# Exercise requirements:
In the records below, find each line with the word "agent" and copy it.

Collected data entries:
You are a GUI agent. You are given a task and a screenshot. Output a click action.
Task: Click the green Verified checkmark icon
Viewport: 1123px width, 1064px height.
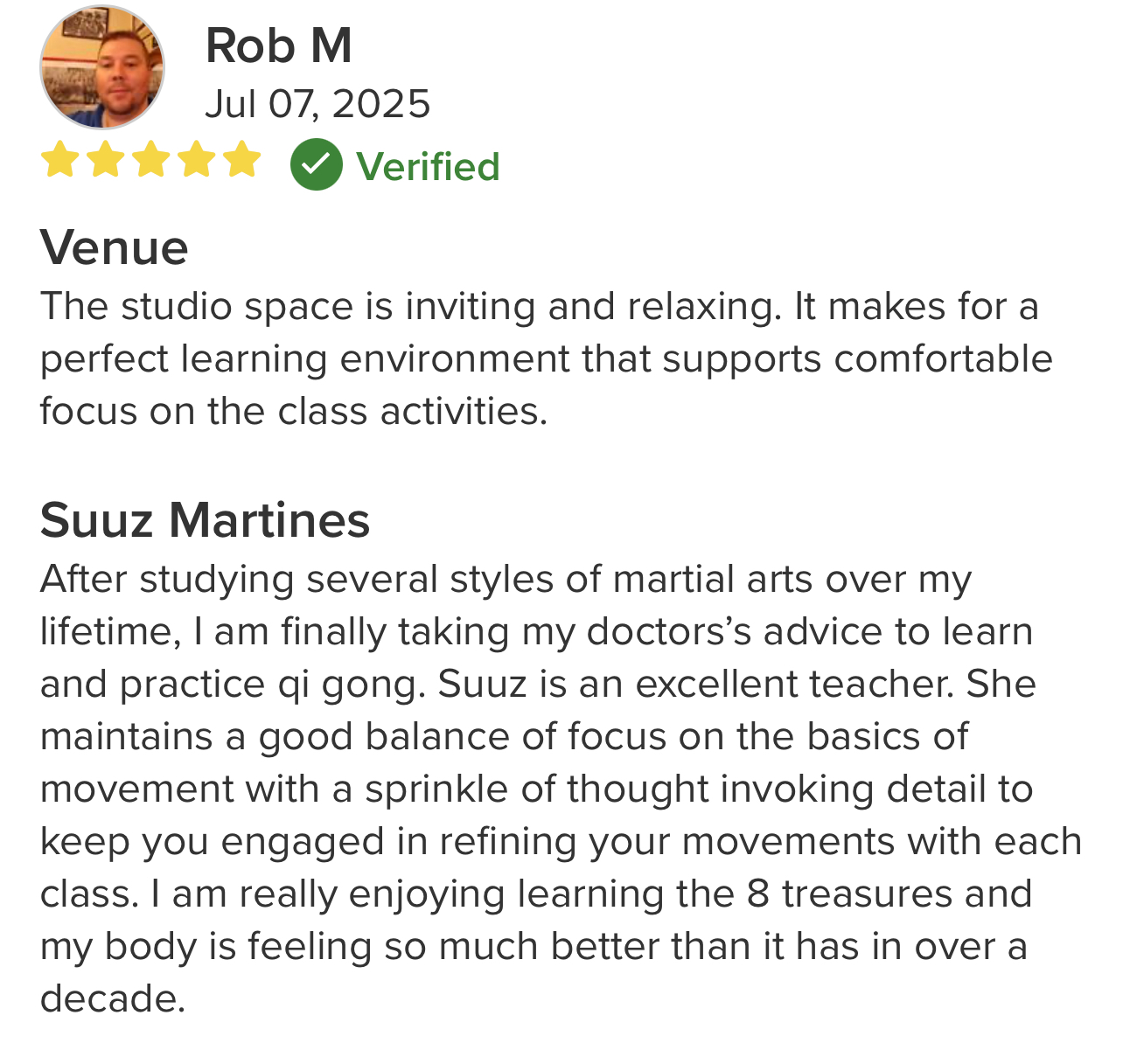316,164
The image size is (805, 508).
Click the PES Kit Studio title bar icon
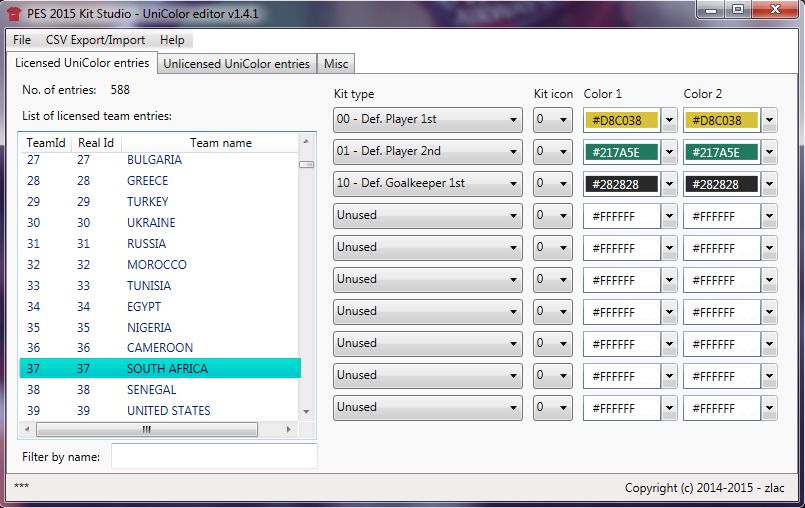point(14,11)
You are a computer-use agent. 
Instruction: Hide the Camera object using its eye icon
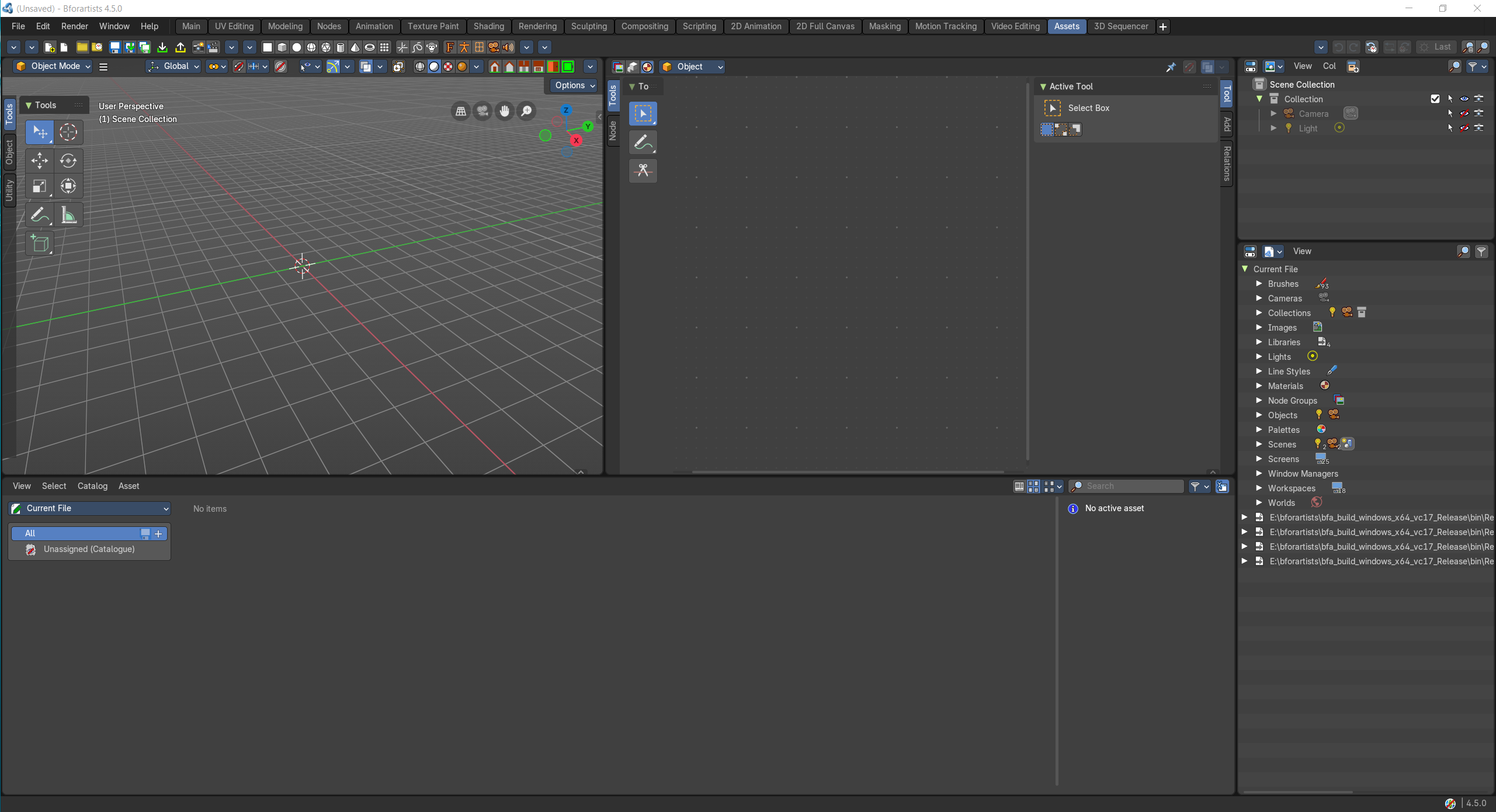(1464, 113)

# Answer box:
You are a GUI agent. You are given a task and a screenshot. Output a click action.
You are a computer-use agent. 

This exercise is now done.